=== CHALLENGE ===
Copy out the records word for word, starting at the line that contains "Image resolution: width=808, height=1432." and ending at the line that contains "Swtor (40, 652)", with both of those lines included.

=== RECORDED INFORMATION ===
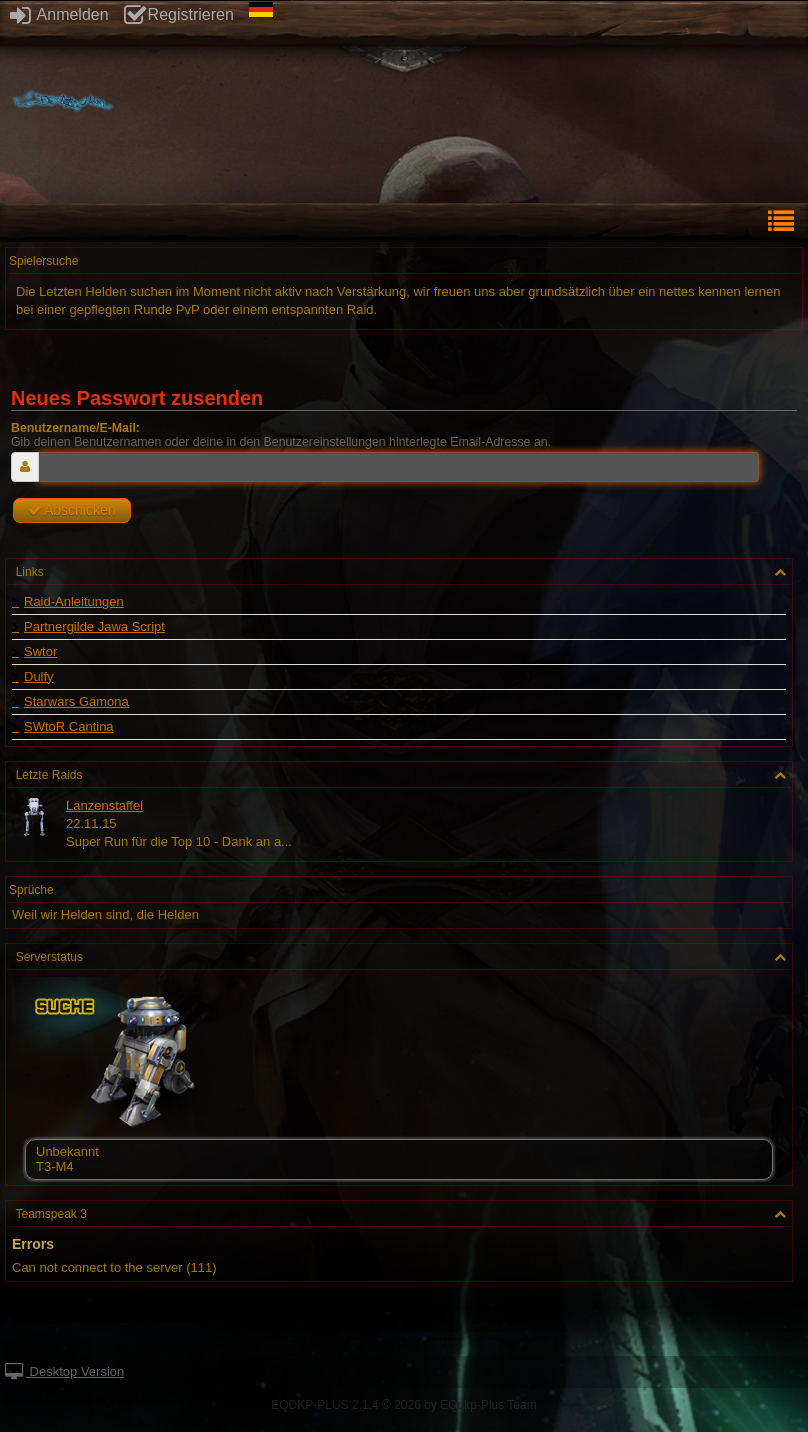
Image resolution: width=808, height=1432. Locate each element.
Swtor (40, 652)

...

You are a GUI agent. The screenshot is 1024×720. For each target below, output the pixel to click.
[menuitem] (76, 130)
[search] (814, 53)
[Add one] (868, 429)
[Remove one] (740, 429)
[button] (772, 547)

=== RIGHT ANSWER ===
Image resolution: width=808, height=1432. Locate each element.
Swtor (40, 652)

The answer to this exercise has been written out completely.